My classmates and I had spent the last five months on a schedule of two days’ per week of classroom instruction countered by three full clinical days learning to care for patients on the hospital wards. Not only had we become proficient in giving bed baths, changing dressings, running IVs and administering patient medications, we had also begun to understand the caring relationship between the nurse and her patient. Having only one patient, and at times a maximum of two, gave us almost unlimited time to engage with the patient, learn about their fears and challenges, and provide them with emotional support. Our patients loved us for that and in those encounters, we student nurses experienced the intimate relationships that are the essence of being a nurse.

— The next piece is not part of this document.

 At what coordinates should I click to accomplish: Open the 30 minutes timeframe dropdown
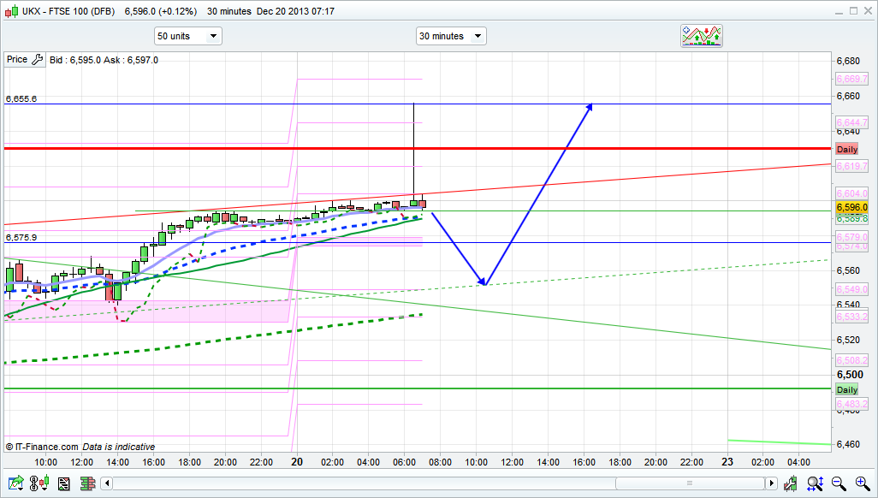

At the middle of June, after we had written our final exams, we would be assigned to work full time, and on all shifts, as part of the nursing team. To this point, we had been closely supervised by our Clinical RN Instructors, limited to a very narrow role, and excluded from all but the most perfunctory interactions with the staff. We were thereby clearly identifiable as outsiders: student nurses. I had great hope that once we were integrated into the nursing team, and especially on off hours, we’d feel like we belonged on the team. Oh, how we all looked forward to that!